Seating at the feast

Jedi Master Tessa

New Member
I've been watching the videos that are posted to Youtube for a while. I'm listening a bit out of order, so I listen to the most recent episode, but I'm also trying to catch up on the backlog, which it sounds like isn't how I'm "supposed" to do it (sorry).

Anyway, I listened a few days ago to the bit about the mystery of how seating worked at the feast. I think it's funny that, after joking so much about doing a re-enactment of the seating at the Council of Elrond, you're talking seriously about needing to re-enact seating at the feast! Anyway, I always imagined Elrond, Gandalf, and Glorfindel all sitting at the head of the table together. It didn't even occur to me until I listened to the discussion that this image doesn't make sense. You don't have three people sitting side by side at the end of a table. But then again, it's not impossible. Who knows?
 
It just struck me that the seating arrangement works better if one imagines the tables set out length-wise, so that Elrond sitting at the end of the table is facing the hall. Arwen then would be on one side, but not facing the hall. Both sides of the table could then be occupied, and everyone could see the rest of the room. I imagine all the other tables not on the dais would have the same alignment.
 
Either the table would need to be offset from the centre, or the dais would need to occupy a narrow portion of the room, in church architecture terms somewhat like a chancel (possibly even with an apse), and the other tables occupying a broader portion like the nave and side-aisles.
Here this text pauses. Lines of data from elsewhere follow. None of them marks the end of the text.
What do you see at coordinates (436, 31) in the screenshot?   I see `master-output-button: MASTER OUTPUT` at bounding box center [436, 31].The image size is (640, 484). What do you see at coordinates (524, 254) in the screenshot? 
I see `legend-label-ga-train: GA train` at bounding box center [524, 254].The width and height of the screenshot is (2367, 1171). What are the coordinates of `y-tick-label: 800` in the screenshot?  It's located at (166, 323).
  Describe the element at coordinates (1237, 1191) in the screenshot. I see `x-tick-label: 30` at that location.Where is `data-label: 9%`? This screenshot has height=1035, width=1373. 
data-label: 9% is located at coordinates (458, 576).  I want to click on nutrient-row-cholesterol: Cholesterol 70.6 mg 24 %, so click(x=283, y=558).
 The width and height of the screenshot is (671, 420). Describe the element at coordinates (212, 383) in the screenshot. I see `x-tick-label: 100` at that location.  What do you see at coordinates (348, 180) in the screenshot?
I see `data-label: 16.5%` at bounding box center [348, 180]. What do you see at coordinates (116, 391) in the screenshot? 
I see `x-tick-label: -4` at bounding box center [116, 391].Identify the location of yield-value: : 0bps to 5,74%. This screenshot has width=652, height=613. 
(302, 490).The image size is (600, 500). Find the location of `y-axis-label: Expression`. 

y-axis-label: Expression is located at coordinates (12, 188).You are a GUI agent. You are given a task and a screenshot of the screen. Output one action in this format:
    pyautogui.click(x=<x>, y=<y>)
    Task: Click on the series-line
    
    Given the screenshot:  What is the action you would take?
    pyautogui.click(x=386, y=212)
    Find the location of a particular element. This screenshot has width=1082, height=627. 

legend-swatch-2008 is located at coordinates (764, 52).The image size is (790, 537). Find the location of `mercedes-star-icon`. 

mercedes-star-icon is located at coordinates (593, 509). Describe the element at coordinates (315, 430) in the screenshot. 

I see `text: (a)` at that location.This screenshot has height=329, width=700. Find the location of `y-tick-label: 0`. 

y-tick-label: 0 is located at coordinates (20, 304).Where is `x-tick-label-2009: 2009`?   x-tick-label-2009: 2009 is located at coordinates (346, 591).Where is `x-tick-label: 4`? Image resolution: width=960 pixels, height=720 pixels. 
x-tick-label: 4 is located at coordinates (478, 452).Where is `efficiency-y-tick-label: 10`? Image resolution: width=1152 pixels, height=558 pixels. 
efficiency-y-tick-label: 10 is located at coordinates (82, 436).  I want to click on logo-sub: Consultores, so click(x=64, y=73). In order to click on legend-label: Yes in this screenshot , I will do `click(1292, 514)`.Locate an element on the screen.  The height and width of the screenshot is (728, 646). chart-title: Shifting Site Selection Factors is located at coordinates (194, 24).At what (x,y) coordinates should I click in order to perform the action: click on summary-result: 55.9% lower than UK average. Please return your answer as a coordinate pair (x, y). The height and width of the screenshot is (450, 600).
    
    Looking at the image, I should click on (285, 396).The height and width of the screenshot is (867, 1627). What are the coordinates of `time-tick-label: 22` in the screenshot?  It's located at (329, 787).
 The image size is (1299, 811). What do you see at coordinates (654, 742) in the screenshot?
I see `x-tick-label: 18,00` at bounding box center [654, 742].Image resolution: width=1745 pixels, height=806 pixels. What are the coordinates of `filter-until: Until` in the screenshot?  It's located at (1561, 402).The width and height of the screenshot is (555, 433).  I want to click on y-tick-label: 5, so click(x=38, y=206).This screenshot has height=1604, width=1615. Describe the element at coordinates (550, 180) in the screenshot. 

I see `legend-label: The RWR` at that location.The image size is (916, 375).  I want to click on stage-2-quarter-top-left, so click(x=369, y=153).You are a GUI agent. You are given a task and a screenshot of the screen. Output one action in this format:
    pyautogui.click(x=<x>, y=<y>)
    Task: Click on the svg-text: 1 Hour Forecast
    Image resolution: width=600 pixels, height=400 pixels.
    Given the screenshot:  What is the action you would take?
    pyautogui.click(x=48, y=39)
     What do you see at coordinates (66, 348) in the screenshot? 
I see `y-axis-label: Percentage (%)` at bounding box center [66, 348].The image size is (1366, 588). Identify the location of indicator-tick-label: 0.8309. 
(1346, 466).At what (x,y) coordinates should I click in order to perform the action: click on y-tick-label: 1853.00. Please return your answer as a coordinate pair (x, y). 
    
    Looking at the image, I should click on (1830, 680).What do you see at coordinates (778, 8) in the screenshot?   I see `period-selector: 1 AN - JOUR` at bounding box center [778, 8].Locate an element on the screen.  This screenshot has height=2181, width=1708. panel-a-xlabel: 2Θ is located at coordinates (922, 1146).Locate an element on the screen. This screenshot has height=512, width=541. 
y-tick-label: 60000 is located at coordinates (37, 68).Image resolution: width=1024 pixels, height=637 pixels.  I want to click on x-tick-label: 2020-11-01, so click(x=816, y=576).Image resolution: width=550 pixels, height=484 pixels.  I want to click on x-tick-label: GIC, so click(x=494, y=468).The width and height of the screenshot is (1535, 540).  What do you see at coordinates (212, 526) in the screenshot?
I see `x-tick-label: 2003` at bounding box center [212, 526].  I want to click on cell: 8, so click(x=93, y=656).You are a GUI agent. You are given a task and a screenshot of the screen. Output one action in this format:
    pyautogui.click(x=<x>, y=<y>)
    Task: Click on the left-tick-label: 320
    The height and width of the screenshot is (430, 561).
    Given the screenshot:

The basis of this is that Arwen's seating is described as: "In the middle of the table, against the woven cloths upon the wall, there was a chair under a canopy, and there sat a lady fair to look upon, ...." [emphasis added] Of course, it would make some sense that the wall could be punctured with some arches to allow serving staff through from a corridor surrounding this narrow chancel, or to give guests better access to their seats.

The dais could be offset within the room, with the table located centrally upon the dais.

Given that Celebrian departed for Valinor around 600 years prior, that could explain any lack of a seat allocation for her; It's not like she was likely to return, so we could envisage the foot of the table as empty for purely practical purposes rather than in deference to the memory of Celebrian.